Во сколько бы я ни пришла в агентство, Мария уже была там, неизменно в своём кабинете, и продолжала работать после того, как все расходились по домам.
— А ты не знала? — удивилась Франтишка, когда я поделилась этим наблюдением. — Маричка живёт здесь. Видела всегда закрытую дверь на втором этаже? Там её спальня.
Я невольно посмотрела на потолок. Мы сидели на кухне, и из кабинета над нами не доносилось ни звука.
— Но организовывать агентство в своём доме… Зачем?
— Спроси Маричку. Она, может, и ответит, вот только ты всё равно ничего не поймёшь.
Разговор плавно перетёк в другое русло.
— Хорошо, наверное, иметь собственное жильё, — протянул Кир и многозначительно глянул на нас с Франтишкой.
— Ох, это точно, — кивнула она. — Хотя и в общаге было по-своему неплохо. Ну, типа романтика, тусуешься с другими странниками.
— Ага, если не сидишь безвылазно в комнате, — обратился Кир уже к Петеру.
— Не вижу проблемы, — отмахнулся тот.
— Точно, общага — это ведь тоже место сбора странников. Фани, почему ты раньше её не упомянула? — изумилась я.
— Ну, знаешь. Я думала, ты, как и все остальные, жила там хоть сколько-то. И вообще, это не лучшее место для знакомств, особенно если ты там не проживаешь. Всё-таки в общаге люди отдыхают. Да и потом, съезжают оттуда быстро, за малым исключением.
— А что, условия не очень?
— Да нет, вполне приличные, — ответил Кир, лениво помешивая кофе. — Комнаты просторные, с кухней, в коридорах чисто, и не шумит никто. Но хочется чего-то побольше, чем одна комната. Вот ты, Марта, в двухэтажной квартире живёшь?
— Угу.
— Она ведь большая, да?
— Совсем нет.
— Не скромничай, наверняка там много места.
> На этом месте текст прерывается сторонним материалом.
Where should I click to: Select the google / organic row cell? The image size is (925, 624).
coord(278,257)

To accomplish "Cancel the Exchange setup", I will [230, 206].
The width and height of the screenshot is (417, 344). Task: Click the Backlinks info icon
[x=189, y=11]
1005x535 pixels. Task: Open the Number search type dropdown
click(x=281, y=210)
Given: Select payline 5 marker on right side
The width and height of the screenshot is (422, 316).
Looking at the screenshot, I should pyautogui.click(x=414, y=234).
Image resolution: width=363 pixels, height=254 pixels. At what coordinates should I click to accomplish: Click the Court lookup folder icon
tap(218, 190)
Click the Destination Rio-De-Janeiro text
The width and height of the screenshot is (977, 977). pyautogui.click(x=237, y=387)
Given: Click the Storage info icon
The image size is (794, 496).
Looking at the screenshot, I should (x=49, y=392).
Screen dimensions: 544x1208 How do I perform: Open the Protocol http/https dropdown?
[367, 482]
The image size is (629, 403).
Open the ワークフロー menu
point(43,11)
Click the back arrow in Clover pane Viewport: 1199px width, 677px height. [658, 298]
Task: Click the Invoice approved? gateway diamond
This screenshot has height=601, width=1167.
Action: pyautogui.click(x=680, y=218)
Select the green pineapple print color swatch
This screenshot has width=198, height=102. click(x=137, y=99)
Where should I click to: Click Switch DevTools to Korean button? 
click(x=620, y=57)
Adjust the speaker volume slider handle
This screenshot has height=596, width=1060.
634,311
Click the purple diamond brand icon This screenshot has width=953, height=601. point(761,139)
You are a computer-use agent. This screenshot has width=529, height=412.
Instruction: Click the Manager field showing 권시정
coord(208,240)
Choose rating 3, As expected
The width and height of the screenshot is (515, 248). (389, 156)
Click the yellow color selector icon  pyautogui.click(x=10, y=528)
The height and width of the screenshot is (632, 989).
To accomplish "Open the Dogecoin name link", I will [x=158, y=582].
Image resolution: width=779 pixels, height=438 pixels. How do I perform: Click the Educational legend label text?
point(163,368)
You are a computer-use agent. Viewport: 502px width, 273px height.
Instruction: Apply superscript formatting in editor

— Нет же, она правда маленькая. Спальня под крышей, гостиная и крошечная кухня. И ремонт уже лет сто не делали.
Кир смотрел с недоумением.
— И чего тогда ты там живёшь?
Из-за Юлиана, и я прекрасно это знала. Он продолжал помогать мне и поддерживать меня, и без него свою жизнь здесь, в Тьярне, в этом мире, я представляла с трудом. Ещё пара месяцев, и денег на моём счёте было бы достаточно, чтобы мы могли перебраться в квартиру гораздо комфортнее. Однако подобная мысль ни разу не посещала меня. Было ли мне некомфортно в доме Юлиана? Отнюдь. Конечно, я не привыкла к протекающим трубам, вечным сквознякам и трескающейся штукатурке, и прежде мне не приходилось ютиться то на узкой кровати, то на табурете за кухонным столиком. Но Юлиан теперь ночевал в гостиной на промятом жёстком диване и не жаловался, хотя мог бы выселить меня в общежитие или заставить платить. И скромная спальня в мансарде, и кухня, едва вмещавшая двоих, были наполнены тем уютом, которого мне отчаянно недоставало. В этот дом хотелось возвращаться.
— Ты просто не понимаешь, Кир, — встряла Франтишка. — Это всё любовь. С милым рай и в шалаше.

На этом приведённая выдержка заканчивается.